Clitocybula ellipsospora is a species of mushroom in the genus Clitocybula that was discovered in 2022. Currently it has only been identified in a few locations on the Iberian Peninsula.

== Description ==

It grows in small cespitose groups occasionally producing lone specimens. The cap is roughly 20-50 mm with a plano-convex shape, with a depression in the centre, starts off circular but becomes irregular with age. The margin is curved not striated becoming very irregular and lacerated with maturity. Colour is uniformly silvery with beige and greyish-brown undertones in young and wet specimens. Stem is 25-65 mm × 4-6 mm, central, curved, fistulous, very fibrous, wider at the junction with the cap and often flattened and/or cleft.

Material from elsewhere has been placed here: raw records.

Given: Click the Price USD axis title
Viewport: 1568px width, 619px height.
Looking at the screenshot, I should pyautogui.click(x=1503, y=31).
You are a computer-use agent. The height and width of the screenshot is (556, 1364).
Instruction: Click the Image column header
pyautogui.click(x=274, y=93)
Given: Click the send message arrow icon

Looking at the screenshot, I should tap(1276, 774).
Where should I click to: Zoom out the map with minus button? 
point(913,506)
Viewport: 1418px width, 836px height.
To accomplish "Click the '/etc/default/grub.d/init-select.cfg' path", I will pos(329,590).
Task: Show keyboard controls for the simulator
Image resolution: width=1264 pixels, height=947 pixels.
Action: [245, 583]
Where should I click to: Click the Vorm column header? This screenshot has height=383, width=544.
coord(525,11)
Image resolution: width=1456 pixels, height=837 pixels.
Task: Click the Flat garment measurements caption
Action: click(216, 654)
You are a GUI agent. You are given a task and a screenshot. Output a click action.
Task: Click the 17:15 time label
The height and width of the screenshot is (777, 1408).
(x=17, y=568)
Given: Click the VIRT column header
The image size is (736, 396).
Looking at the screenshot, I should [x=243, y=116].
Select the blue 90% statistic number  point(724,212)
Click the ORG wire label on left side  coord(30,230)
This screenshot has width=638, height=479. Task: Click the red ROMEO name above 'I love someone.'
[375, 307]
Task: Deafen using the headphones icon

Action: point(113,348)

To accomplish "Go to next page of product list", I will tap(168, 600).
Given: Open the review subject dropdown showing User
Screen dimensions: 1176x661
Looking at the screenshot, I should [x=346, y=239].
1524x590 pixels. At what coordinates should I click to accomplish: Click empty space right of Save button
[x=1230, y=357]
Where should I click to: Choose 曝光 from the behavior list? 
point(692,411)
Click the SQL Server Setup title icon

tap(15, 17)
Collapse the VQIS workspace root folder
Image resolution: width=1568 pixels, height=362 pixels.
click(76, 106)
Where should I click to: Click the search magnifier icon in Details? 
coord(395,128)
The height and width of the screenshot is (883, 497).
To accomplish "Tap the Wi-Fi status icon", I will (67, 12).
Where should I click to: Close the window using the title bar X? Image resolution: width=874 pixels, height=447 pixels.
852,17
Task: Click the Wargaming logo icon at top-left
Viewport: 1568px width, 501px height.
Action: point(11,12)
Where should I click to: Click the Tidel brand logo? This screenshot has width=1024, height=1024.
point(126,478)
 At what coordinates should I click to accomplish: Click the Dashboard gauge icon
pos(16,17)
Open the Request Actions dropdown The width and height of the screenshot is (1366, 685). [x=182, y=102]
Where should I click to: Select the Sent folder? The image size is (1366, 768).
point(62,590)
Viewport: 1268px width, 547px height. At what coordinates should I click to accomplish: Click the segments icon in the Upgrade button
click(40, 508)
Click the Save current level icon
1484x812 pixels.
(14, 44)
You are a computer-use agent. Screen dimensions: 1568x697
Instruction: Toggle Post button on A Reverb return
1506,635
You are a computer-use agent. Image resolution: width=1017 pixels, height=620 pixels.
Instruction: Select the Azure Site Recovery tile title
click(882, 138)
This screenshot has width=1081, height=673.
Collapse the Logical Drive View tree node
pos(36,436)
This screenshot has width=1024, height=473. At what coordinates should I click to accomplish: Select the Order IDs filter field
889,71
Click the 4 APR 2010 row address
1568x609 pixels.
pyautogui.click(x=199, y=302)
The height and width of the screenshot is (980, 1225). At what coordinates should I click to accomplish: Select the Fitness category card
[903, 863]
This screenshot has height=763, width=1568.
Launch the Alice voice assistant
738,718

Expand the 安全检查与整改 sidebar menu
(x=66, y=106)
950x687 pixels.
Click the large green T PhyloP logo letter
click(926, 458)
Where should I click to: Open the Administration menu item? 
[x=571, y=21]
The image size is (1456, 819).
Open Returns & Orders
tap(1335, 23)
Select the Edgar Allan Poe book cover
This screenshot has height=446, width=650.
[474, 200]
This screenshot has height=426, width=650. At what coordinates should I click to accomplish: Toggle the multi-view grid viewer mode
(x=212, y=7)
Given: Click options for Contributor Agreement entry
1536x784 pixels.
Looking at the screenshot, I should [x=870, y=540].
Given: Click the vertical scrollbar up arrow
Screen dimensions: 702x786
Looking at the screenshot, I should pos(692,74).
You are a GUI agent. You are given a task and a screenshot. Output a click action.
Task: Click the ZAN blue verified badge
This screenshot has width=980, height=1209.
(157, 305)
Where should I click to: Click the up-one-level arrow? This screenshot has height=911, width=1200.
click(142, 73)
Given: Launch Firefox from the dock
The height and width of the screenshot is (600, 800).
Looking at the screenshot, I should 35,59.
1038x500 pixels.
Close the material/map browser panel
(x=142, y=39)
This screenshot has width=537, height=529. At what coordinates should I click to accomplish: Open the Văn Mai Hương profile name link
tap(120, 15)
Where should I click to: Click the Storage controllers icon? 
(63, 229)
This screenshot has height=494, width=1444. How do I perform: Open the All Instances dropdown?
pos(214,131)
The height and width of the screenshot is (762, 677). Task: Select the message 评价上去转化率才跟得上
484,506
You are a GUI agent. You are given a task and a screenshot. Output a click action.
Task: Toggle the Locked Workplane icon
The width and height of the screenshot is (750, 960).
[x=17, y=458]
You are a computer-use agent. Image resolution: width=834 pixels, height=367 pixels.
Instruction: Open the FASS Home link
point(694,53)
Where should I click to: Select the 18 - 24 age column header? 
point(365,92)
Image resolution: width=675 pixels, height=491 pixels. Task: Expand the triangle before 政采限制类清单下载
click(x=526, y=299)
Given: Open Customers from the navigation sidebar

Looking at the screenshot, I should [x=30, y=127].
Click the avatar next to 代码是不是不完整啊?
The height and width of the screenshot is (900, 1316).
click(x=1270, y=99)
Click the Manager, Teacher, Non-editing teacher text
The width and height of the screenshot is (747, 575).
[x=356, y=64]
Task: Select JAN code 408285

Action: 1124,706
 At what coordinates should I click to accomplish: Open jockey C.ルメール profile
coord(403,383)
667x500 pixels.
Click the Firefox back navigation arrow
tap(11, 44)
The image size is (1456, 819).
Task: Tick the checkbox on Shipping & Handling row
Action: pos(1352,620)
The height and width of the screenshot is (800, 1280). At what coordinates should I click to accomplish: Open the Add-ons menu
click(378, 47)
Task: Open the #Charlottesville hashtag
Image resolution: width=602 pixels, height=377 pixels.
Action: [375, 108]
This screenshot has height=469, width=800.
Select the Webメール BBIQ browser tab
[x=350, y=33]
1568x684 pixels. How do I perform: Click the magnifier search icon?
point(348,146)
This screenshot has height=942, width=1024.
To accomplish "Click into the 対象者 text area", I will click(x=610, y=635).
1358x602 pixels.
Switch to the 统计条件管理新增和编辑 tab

Basidiospores are ellipsoid to narrowly ellipsoid, hyaline, guttulate, distinctly amyloid, producing a white spore print.

== Habitat ==
Clitocybula ellipsospora grows in small clusters alongside partially buried deadwood, in Pinus sylvestris forests within the supra-mediterranean belt, on acid soils so far exclusively within the vicinity of peat bogs.